Yazının başında ismi geçen Feride Acar, sözleşme metnini yazarken eşcinsellerin hakları konusunda uç boyutlarda taleplerin olduğu gibi buna karşı şiddetle karşı çıkan ülkelerinde bulunduğunu söylemekte. Bu da gösteriyor ki sapkınlar, metne müdahale etmek istemişler ancak bunda kısmen başarılı olmuşlardır. Bunlardan biri anayasa çalışmalarında AK Parti hükümetinin ısrarla anayasaya girmesini reddettiği “cinsel yönelim” kavramıdır. Sözleşmede bu kavram din, dil, ırk vb. ayrımcılıklar arasında zikredilmekte ve “Kişilerin cinsel yönelimleri şiddete uğramada gerekçe gösterilmemelidir.” denilmektedir. Bu ibare temel tartışma noktalarından birisidir. Sözleşme taraftarları bu ifadenin meşrulaştırma olmadığını, sadece şiddete karşı onları savunduğunu dile getirirken, sözleşme karşıtları bu ifadeyisapkınlığı meşrulaştırmaya neden olacak uluslararası bir ibare olarak görüyor. Elbette kadına yönelik şiddet metninde bu ibarenin madde içine sokulması sapkın lobinin varlığınıve etkisini gösteriyor. Madem Avrupa’nın böyle bir sorunu var o halde neden “eşcinseller” konusunu içeren ayrı bir metin hazırlamıyor da kadına yönelik şiddete karşı bir metinde bu ibareye yer veriyor ve tartışmaların seyrini değiştiriyor?

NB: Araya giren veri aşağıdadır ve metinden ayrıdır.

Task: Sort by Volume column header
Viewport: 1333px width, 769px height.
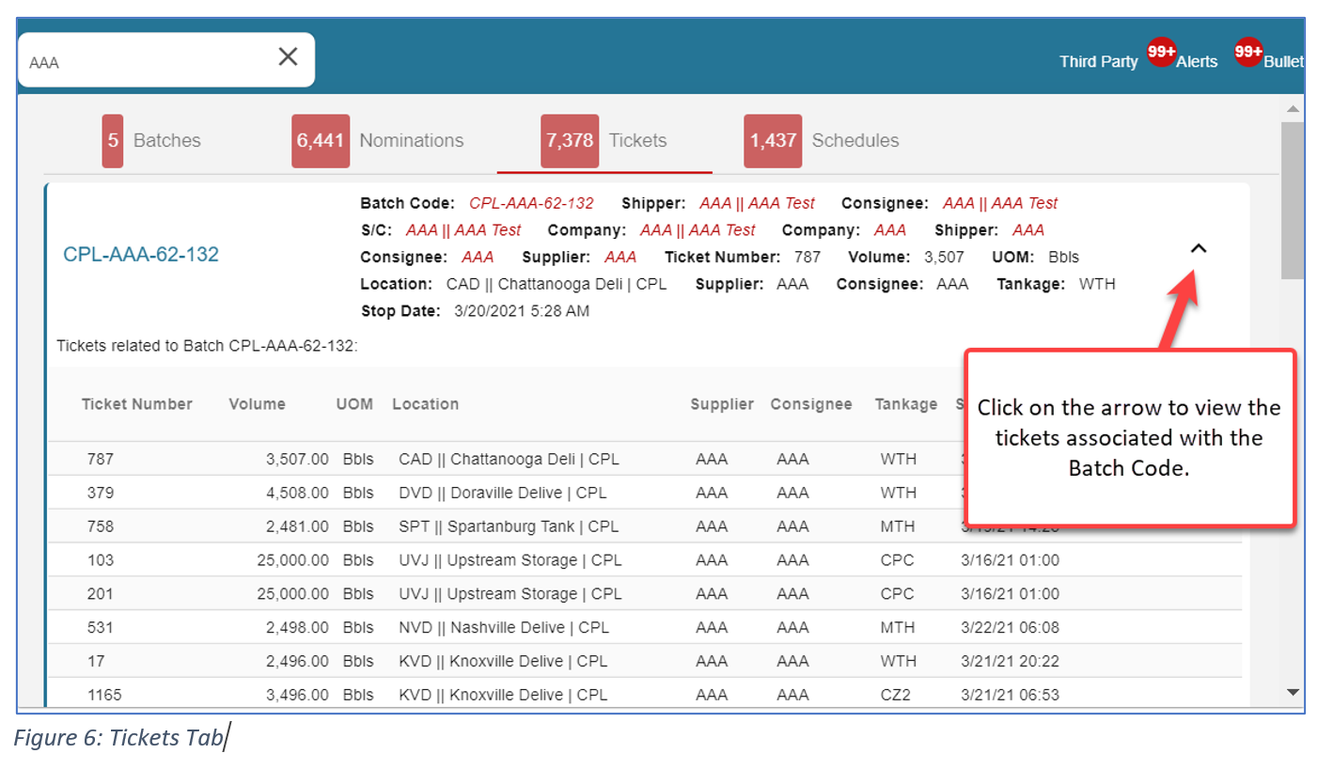Action: pos(257,404)

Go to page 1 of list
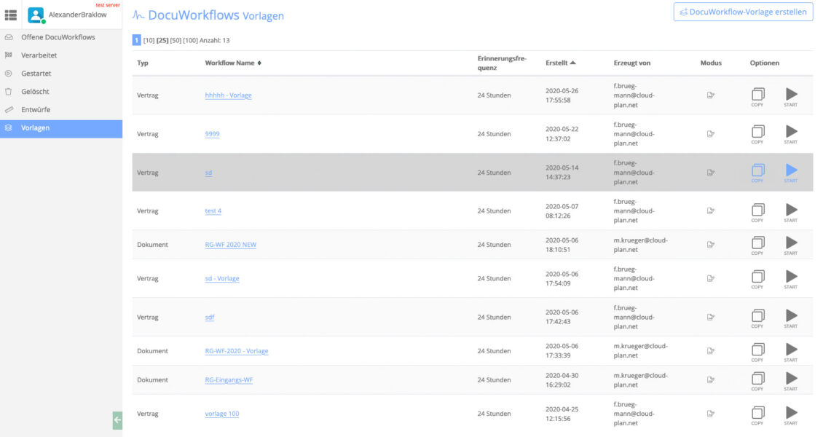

Üstelik sapkınlarla ilgili nasıl baskın bir lobicilik faaliyetinin olduğu görmezden gelinemez. Burada tek bir örnek AB’nin bu konudaki tavrını göstermesi açısından dikkate değerdir. AB’nin bazı şehirlere verdiği fonlardan yararlanmak isteyen “LGBT'siz bölge” ve “aile hakları” kararları alan altı Polonya kentinin başvuruları kabul edilmemiştir. Avrupa Komisyonunun eşitlikten sorumlu üyesi Helena Dalli, konuyla ilgili yaptığı açıklamada üye ülkelerin ve devlet yetkililerinin AB değerlerine ve temel haklara saygı göstermesi gerektiğini ve bu nedenle Polonya kentinin başvurularını reddettiklerini söylemiştir.2

Dünyanın gidişatının bu yönde oluşu gerçekten kaygı vericidir. Buna rağmen bu tehlikenin ya da kaygının sözleşme üzerinden gereğinden fazla abartılarak çok uç boyutlara taşındığını da söylemek gerekir. Son zamanlarda sözleşme karşıtlığı popülerleştikçe “Sözleşmenin en tehlikeli yanını ben söylerim!” yarışına girilmiş durumda. Bu yarışmada aileyi dinamitleyen sözleşmeden ekonomiyi felç eden sözleşmeye ve sonunda “toplu fuhşu meşrulaştıran” sözleşme noktasına kadar gelinmiş durumda.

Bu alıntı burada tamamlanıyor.